Entries from a dataset:
__________________________________________________

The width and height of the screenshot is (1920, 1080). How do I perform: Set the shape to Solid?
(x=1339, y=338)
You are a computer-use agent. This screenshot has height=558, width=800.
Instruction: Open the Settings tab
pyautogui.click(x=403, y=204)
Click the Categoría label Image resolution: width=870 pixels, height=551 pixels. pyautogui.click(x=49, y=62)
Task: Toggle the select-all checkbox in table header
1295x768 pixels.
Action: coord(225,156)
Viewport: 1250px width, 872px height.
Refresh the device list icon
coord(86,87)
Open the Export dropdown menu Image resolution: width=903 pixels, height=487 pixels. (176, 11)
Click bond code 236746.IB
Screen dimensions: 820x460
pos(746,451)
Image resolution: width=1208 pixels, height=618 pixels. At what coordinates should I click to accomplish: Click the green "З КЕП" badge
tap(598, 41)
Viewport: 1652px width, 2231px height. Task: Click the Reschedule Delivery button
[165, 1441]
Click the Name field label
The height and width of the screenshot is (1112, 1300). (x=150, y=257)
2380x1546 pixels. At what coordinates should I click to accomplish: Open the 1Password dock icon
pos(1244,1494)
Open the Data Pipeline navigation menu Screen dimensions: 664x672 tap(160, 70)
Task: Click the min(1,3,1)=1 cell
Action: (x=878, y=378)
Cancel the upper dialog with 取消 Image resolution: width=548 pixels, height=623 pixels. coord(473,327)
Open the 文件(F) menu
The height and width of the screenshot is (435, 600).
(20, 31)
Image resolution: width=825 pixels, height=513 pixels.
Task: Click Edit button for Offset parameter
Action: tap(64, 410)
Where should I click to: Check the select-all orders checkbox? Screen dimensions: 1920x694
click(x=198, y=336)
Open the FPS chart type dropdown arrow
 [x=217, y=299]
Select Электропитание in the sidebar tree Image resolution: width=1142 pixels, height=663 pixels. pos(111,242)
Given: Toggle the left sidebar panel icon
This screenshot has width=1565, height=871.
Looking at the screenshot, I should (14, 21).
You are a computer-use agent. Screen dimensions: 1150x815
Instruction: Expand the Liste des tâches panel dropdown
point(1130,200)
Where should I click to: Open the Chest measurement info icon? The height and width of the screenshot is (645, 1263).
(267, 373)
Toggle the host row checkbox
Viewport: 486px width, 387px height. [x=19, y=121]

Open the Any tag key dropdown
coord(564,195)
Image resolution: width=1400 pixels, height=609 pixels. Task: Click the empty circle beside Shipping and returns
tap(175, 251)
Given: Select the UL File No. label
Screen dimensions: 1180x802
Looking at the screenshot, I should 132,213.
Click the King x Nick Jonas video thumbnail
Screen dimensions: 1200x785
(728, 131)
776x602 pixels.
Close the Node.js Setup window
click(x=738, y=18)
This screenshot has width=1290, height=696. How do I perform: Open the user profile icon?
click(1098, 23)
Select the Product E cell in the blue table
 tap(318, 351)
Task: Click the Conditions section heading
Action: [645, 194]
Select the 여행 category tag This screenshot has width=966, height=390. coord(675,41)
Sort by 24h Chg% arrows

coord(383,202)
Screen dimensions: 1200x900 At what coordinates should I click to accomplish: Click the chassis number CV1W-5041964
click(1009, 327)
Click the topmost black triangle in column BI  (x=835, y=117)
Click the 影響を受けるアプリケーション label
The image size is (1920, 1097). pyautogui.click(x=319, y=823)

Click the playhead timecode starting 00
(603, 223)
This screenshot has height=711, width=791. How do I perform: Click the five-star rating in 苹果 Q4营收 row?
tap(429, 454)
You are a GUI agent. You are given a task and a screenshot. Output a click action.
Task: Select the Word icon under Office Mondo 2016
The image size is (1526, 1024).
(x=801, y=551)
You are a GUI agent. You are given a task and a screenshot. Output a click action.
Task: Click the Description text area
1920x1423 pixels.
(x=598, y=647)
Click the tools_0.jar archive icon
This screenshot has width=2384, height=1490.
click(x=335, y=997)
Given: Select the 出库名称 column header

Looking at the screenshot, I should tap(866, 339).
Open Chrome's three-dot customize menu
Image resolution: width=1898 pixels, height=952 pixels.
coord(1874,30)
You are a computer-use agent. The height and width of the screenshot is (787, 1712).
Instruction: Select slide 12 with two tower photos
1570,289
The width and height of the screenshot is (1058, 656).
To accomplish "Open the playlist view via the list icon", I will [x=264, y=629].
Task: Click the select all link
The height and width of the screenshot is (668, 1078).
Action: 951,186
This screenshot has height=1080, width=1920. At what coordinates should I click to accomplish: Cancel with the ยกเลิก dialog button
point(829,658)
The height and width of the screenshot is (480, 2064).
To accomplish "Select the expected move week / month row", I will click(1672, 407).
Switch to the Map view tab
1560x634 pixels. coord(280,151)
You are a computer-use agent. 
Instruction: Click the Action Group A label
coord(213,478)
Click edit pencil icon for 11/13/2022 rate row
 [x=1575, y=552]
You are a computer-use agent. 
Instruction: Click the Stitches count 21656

__________________________________________________

Exercise description: Copy out the rows above with each "select-all" swapped for "select all" and nothing else changed.

Written response:
The width and height of the screenshot is (1920, 1080). How do I perform: Set the shape to Solid?
(x=1339, y=338)
You are a computer-use agent. This screenshot has height=558, width=800.
Instruction: Open the Settings tab
pyautogui.click(x=403, y=204)
Click the Categoría label Image resolution: width=870 pixels, height=551 pixels. pyautogui.click(x=49, y=62)
Task: Toggle the select all checkbox in table header
1295x768 pixels.
Action: coord(225,156)
Viewport: 1250px width, 872px height.
Refresh the device list icon
coord(86,87)
Open the Export dropdown menu Image resolution: width=903 pixels, height=487 pixels. (176, 11)
Click bond code 236746.IB
Screen dimensions: 820x460
pos(746,451)
Image resolution: width=1208 pixels, height=618 pixels. At what coordinates should I click to accomplish: Click the green "З КЕП" badge
tap(598, 41)
Viewport: 1652px width, 2231px height. Task: Click the Reschedule Delivery button
[165, 1441]
Click the Name field label
The height and width of the screenshot is (1112, 1300). (x=150, y=257)
2380x1546 pixels. At what coordinates should I click to accomplish: Open the 1Password dock icon
pos(1244,1494)
Open the Data Pipeline navigation menu Screen dimensions: 664x672 tap(160, 70)
Task: Click the min(1,3,1)=1 cell
Action: (x=878, y=378)
Cancel the upper dialog with 取消 Image resolution: width=548 pixels, height=623 pixels. coord(473,327)
Open the 文件(F) menu
The height and width of the screenshot is (435, 600).
(20, 31)
Image resolution: width=825 pixels, height=513 pixels.
Task: Click Edit button for Offset parameter
Action: tap(64, 410)
Where should I click to: Check the select all orders checkbox? Screen dimensions: 1920x694
click(x=198, y=336)
Open the FPS chart type dropdown arrow
 [x=217, y=299]
Select Электропитание in the sidebar tree Image resolution: width=1142 pixels, height=663 pixels. pos(111,242)
Given: Toggle the left sidebar panel icon
This screenshot has width=1565, height=871.
Looking at the screenshot, I should (14, 21).
You are a computer-use agent. Screen dimensions: 1150x815
Instruction: Expand the Liste des tâches panel dropdown
point(1130,200)
Where should I click to: Open the Chest measurement info icon? The height and width of the screenshot is (645, 1263).
(267, 373)
Toggle the host row checkbox
Viewport: 486px width, 387px height. [x=19, y=121]

Open the Any tag key dropdown
coord(564,195)
Image resolution: width=1400 pixels, height=609 pixels. Task: Click the empty circle beside Shipping and returns
tap(175, 251)
Given: Select the UL File No. label
Screen dimensions: 1180x802
Looking at the screenshot, I should 132,213.
Click the King x Nick Jonas video thumbnail
Screen dimensions: 1200x785
(728, 131)
776x602 pixels.
Close the Node.js Setup window
click(x=738, y=18)
This screenshot has width=1290, height=696. How do I perform: Open the user profile icon?
click(1098, 23)
Select the Product E cell in the blue table
 tap(318, 351)
Task: Click the Conditions section heading
Action: [645, 194]
Select the 여행 category tag This screenshot has width=966, height=390. coord(675,41)
Sort by 24h Chg% arrows

coord(383,202)
Screen dimensions: 1200x900 At what coordinates should I click to accomplish: Click the chassis number CV1W-5041964
click(1009, 327)
Click the topmost black triangle in column BI  (x=835, y=117)
Click the 影響を受けるアプリケーション label
The image size is (1920, 1097). pyautogui.click(x=319, y=823)

Click the playhead timecode starting 00
(603, 223)
This screenshot has height=711, width=791. How do I perform: Click the five-star rating in 苹果 Q4营收 row?
tap(429, 454)
You are a GUI agent. You are given a task and a screenshot. Output a click action.
Task: Select the Word icon under Office Mondo 2016
The image size is (1526, 1024).
(x=801, y=551)
You are a GUI agent. You are given a task and a screenshot. Output a click action.
Task: Click the Description text area
1920x1423 pixels.
(x=598, y=647)
Click the tools_0.jar archive icon
This screenshot has width=2384, height=1490.
click(x=335, y=997)
Given: Select the 出库名称 column header

Looking at the screenshot, I should tap(866, 339).
Open Chrome's three-dot customize menu
Image resolution: width=1898 pixels, height=952 pixels.
coord(1874,30)
You are a computer-use agent. The height and width of the screenshot is (787, 1712).
Instruction: Select slide 12 with two tower photos
1570,289
The width and height of the screenshot is (1058, 656).
To accomplish "Open the playlist view via the list icon", I will [x=264, y=629].
Task: Click the select all link
The height and width of the screenshot is (668, 1078).
Action: 951,186
This screenshot has height=1080, width=1920. At what coordinates should I click to accomplish: Cancel with the ยกเลิก dialog button
point(829,658)
The height and width of the screenshot is (480, 2064).
To accomplish "Select the expected move week / month row", I will click(1672, 407).
Switch to the Map view tab
1560x634 pixels. coord(280,151)
You are a computer-use agent. 
Instruction: Click the Action Group A label
coord(213,478)
Click edit pencil icon for 11/13/2022 rate row
 [x=1575, y=552]
You are a computer-use agent. 
Instruction: Click the Stitches count 21656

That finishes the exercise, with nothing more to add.